Rule 611 made one thing — price protection — mechanical and testable. Its removal does not lower the standard; it moves the proof. Best execution was always the underlying duty, but the trade-through rule stood in front of it as a rule a machine could check. Take the rule away, and the duty stands exposed, to be met against benchmarks chosen in advance and shown through a record built to be read back. The benchmark, in other words, starts doing the work the rule used to. That is the burden rescission quietly transfers — not lighter, only moved from the rule to the record.

Notes

  1. SEC, “SEC Proposes Rescission of Regulation NMS Rules 611 and 610(e),” Press Release 2026-54 (June 11, 2026), sec.gov; and “The Trade-Through Rule and Locked and Crossed Markets Provisions of Regulation NMS,” Exchange Act Release No. 34-105655, File No. S7-2026-20, Federal Register.
  2. Katten Muchin Rosenman LLP, “The SEC Is Through with the Trade-Through Rule,” katten.com; SEC Fact Sheet, Release No. 34-105655, sec.gov.
  3. On the NBBO functioning as a regulatory anchor for routing, see Katten, “The SEC Is Through with the Trade-Through Rule,” katten.com.
  4. WilmerHale, “The SEC Takes Aim at the Trade-Through Rule” (June 17, 2026), wilmerhale.com; and the proposing release, note 1.
  5. Commissioner Mark T. Uyeda, “Statement on the Proposed Amendments to Regulation NMS” (June 11, 2026), sec.gov.
  6. “The Trade-Through Rule and Locked and Crossed Markets Provisions of Regulation NMS” (comment period), Federal Register.
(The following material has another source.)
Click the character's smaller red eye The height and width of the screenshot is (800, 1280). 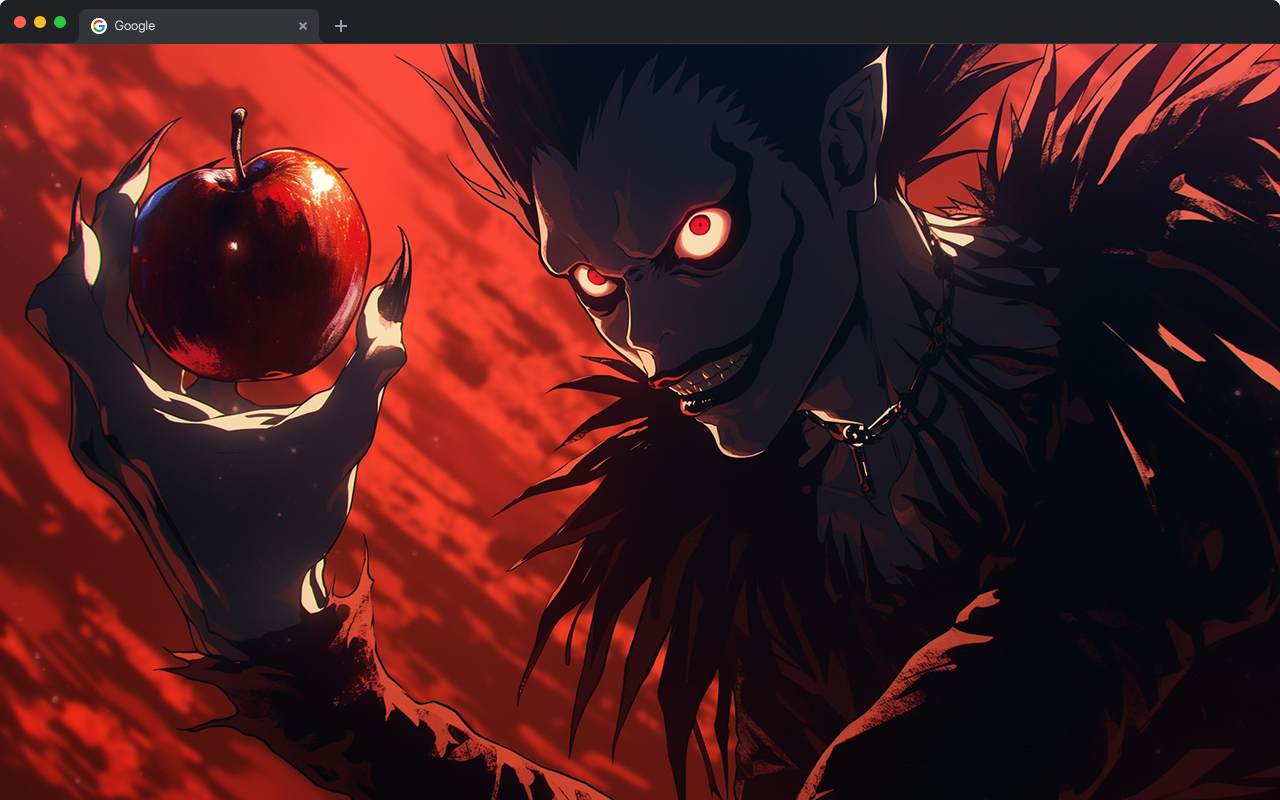coord(596,279)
  7. SEC, “Disclosure of Order Execution Information,” Final Rule, Release No. 34-99679, sec.gov.
  8. Katten, “The SEC Is Through with the Trade-Through Rule,” raising the question of whether quoting activity, and with it NBBO integrity, could weaken and affect best-execution analyses, katten.com.
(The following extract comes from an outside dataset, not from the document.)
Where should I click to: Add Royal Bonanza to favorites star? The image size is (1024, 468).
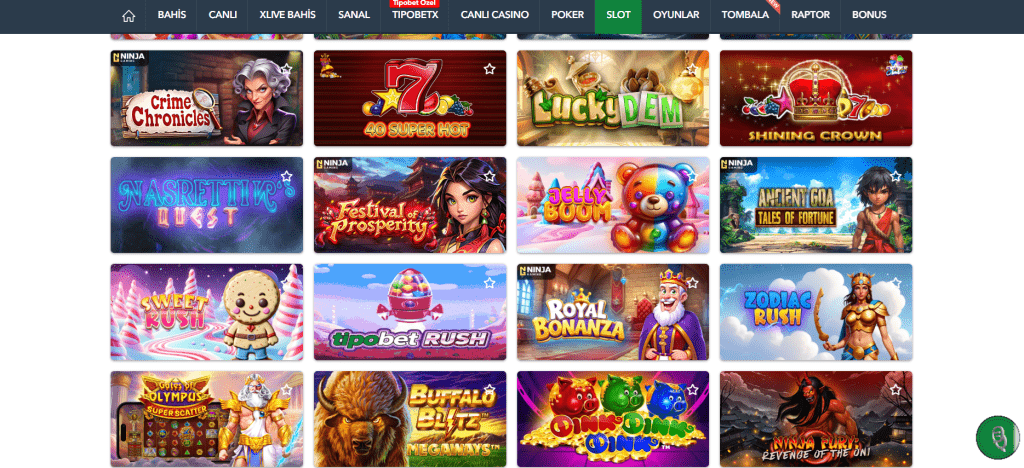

  9. FINRA Rule 5310 (Best Execution and Interpositioning), finra.org; FINRA Regulatory Notice 15-46, finra.org.
  10. FINRA Rule 5310, Supplementary Material .09 (an obligation that cannot be transferred; routing and receiving firms may each hold it), finra.org.
  11. FINRA, 2025 Annual Regulatory Oversight Report, Best Execution, finra.org; FINRA Regulatory Notice 15-46, finra.org.
  12. FINRA, 2025 Annual Regulatory Oversight Report, Best Execution, finra.org.
  13. SEC, “SEC Adopts Amendments to Enhance Disclosure of Order Execution Information,” Press Release 2024-32 (March 6, 2024), sec.gov; compliance date extended to August 1, 2026, sec.gov.
  14. SEC, “Disclosure of Order Execution Information,” Final Rule, Release No. 34-99679 (on the relationship between Rule 605 execution-quality data and Rule 606 routing disclosures), sec.gov.
  15. Uyeda, “Statement on the Proposed Amendments to Regulation NMS,” sec.gov; WilmerHale, “The SEC Takes Aim at the Trade-Through Rule,” wilmerhale.com.

This piece describes a proposal in an open comment period, not a final rule; its outcome, and the compliance that would follow, remain contingent on what the Commission adopts.